━━ Exercise materials ━━

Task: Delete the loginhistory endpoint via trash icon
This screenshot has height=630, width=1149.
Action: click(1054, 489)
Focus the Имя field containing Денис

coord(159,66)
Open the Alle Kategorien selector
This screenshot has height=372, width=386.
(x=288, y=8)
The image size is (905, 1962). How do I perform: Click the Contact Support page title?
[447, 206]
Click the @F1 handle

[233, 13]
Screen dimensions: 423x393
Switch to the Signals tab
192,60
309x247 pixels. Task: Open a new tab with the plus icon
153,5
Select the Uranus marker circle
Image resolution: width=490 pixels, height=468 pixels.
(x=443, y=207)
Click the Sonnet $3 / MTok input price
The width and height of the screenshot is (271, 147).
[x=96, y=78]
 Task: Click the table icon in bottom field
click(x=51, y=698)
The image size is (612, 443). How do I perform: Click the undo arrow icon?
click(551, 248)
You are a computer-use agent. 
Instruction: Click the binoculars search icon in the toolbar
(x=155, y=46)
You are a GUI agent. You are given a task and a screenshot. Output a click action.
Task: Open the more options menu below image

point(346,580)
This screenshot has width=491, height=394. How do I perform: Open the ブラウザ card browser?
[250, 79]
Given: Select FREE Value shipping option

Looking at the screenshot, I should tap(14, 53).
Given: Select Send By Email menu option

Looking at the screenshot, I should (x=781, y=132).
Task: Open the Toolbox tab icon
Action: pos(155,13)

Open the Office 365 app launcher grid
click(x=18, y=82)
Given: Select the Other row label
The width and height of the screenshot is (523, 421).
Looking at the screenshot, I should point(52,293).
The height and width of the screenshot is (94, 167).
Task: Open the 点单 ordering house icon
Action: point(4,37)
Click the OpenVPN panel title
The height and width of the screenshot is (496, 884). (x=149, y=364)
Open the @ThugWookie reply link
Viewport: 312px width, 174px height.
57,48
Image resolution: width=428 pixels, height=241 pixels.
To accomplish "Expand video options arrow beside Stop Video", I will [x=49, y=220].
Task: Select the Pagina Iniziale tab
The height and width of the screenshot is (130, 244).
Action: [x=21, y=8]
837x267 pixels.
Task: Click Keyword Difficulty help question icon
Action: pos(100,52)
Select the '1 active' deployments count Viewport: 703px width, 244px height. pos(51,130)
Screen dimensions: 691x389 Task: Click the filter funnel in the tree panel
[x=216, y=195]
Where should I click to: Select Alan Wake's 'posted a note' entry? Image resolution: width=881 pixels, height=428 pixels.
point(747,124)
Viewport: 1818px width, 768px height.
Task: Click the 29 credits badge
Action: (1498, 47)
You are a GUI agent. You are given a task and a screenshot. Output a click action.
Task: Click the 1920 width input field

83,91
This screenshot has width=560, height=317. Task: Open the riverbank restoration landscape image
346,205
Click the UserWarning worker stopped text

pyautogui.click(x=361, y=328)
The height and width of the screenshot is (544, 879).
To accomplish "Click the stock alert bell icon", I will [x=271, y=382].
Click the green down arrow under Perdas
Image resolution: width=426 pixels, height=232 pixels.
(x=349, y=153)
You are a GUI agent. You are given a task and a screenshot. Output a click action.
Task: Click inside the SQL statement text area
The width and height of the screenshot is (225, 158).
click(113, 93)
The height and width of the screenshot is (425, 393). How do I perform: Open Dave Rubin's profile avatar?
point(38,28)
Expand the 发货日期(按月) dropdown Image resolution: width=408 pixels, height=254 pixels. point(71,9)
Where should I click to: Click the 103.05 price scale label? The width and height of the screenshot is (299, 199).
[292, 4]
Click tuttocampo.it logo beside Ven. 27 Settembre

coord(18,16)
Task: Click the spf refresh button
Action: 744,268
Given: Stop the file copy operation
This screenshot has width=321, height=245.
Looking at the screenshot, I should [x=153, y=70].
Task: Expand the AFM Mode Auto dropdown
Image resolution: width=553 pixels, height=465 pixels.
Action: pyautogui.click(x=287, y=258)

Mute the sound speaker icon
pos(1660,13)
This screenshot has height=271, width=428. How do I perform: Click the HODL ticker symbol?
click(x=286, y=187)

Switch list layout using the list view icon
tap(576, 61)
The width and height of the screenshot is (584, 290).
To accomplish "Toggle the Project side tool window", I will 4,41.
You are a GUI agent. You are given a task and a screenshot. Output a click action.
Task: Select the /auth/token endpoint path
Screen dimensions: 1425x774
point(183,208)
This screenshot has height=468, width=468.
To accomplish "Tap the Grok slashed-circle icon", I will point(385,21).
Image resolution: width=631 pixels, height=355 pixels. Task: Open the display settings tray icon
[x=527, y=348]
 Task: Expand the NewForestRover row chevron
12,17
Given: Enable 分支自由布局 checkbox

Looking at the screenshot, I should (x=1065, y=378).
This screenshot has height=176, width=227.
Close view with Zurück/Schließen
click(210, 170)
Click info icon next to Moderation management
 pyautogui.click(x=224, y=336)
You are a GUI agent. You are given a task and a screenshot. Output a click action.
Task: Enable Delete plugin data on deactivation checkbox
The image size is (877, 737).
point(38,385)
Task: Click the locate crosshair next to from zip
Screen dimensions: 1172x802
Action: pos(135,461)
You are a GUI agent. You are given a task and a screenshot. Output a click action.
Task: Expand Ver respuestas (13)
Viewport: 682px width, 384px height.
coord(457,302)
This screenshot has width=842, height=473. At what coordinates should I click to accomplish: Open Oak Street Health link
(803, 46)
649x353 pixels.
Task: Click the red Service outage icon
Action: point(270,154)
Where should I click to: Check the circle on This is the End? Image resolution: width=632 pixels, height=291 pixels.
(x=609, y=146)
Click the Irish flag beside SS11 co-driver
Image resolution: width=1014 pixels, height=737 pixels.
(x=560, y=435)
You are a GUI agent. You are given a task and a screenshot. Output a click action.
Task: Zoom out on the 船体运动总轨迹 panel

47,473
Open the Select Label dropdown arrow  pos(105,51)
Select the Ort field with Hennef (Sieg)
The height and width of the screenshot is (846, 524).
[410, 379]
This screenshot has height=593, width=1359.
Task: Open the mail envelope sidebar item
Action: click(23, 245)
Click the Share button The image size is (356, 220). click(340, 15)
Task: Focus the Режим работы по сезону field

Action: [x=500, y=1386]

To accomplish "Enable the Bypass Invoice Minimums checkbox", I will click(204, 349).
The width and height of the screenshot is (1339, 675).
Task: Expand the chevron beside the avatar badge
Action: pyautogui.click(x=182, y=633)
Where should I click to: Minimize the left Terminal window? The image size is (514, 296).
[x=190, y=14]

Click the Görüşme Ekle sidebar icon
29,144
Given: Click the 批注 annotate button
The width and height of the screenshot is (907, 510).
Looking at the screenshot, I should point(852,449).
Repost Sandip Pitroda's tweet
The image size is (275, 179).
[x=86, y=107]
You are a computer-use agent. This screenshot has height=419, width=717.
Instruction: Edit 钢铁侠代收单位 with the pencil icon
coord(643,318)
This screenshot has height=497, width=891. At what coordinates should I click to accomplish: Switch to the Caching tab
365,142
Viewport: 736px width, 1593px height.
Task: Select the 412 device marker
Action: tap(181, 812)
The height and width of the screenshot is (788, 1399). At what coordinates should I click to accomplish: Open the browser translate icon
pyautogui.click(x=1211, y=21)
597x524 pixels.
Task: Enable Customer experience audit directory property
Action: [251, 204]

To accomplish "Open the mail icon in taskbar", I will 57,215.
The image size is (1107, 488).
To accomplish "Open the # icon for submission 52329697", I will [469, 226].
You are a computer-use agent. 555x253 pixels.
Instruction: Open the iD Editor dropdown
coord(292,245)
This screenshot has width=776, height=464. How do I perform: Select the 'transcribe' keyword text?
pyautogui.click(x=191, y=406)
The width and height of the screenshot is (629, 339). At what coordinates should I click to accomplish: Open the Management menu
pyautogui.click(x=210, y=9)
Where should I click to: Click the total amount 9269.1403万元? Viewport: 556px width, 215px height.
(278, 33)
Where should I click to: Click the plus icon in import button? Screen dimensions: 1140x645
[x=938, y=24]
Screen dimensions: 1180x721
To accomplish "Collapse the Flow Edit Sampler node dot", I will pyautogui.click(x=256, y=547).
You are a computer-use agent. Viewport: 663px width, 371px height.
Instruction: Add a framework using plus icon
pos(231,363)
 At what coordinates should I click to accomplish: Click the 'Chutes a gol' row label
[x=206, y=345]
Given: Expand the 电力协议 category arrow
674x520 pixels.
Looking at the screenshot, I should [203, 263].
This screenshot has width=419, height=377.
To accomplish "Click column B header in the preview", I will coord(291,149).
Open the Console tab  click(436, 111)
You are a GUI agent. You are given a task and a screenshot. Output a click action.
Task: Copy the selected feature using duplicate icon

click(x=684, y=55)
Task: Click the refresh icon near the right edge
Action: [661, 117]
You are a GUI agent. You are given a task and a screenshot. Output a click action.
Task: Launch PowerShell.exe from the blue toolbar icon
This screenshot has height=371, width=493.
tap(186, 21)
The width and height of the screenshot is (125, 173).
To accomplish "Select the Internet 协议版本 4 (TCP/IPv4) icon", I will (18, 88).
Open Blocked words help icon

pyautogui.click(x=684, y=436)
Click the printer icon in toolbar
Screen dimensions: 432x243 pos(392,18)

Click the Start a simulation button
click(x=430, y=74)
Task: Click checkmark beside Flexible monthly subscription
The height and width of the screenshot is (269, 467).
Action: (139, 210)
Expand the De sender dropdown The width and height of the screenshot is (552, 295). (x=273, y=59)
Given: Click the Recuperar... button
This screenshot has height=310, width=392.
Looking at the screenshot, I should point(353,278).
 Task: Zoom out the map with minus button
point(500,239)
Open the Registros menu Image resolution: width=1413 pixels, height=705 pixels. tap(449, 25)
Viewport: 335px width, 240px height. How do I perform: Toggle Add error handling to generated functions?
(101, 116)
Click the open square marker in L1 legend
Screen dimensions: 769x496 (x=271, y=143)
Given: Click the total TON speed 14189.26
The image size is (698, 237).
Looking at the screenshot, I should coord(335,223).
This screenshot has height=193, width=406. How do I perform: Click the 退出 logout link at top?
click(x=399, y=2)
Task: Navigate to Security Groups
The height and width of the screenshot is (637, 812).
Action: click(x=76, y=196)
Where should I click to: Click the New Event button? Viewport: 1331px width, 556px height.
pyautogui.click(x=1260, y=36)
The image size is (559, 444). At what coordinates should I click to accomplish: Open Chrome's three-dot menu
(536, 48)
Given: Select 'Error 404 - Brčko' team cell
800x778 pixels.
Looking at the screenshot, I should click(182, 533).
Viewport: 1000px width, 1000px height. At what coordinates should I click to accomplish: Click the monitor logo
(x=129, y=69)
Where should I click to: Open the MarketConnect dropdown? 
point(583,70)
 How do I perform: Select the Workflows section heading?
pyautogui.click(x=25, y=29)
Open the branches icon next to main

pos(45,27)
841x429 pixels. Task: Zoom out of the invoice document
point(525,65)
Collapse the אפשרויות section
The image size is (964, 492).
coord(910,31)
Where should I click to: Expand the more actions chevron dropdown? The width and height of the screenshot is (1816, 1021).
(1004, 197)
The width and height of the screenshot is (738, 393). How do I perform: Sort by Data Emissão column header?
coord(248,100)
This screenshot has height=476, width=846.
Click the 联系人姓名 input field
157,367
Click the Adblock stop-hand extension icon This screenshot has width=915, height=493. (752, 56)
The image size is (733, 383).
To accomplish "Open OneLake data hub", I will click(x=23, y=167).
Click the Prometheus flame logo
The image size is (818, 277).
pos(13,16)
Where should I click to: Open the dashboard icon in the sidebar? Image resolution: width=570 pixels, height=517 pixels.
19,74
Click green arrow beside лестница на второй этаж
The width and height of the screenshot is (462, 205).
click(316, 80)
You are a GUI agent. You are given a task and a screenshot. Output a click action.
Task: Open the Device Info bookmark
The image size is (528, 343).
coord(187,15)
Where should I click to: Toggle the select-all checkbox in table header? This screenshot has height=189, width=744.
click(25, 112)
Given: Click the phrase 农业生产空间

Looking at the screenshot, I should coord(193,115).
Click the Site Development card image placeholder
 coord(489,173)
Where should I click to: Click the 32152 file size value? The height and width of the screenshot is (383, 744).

━━━

Compute the number of lines in the entries above that hold the word "green"; the answer must contain nothing else.

2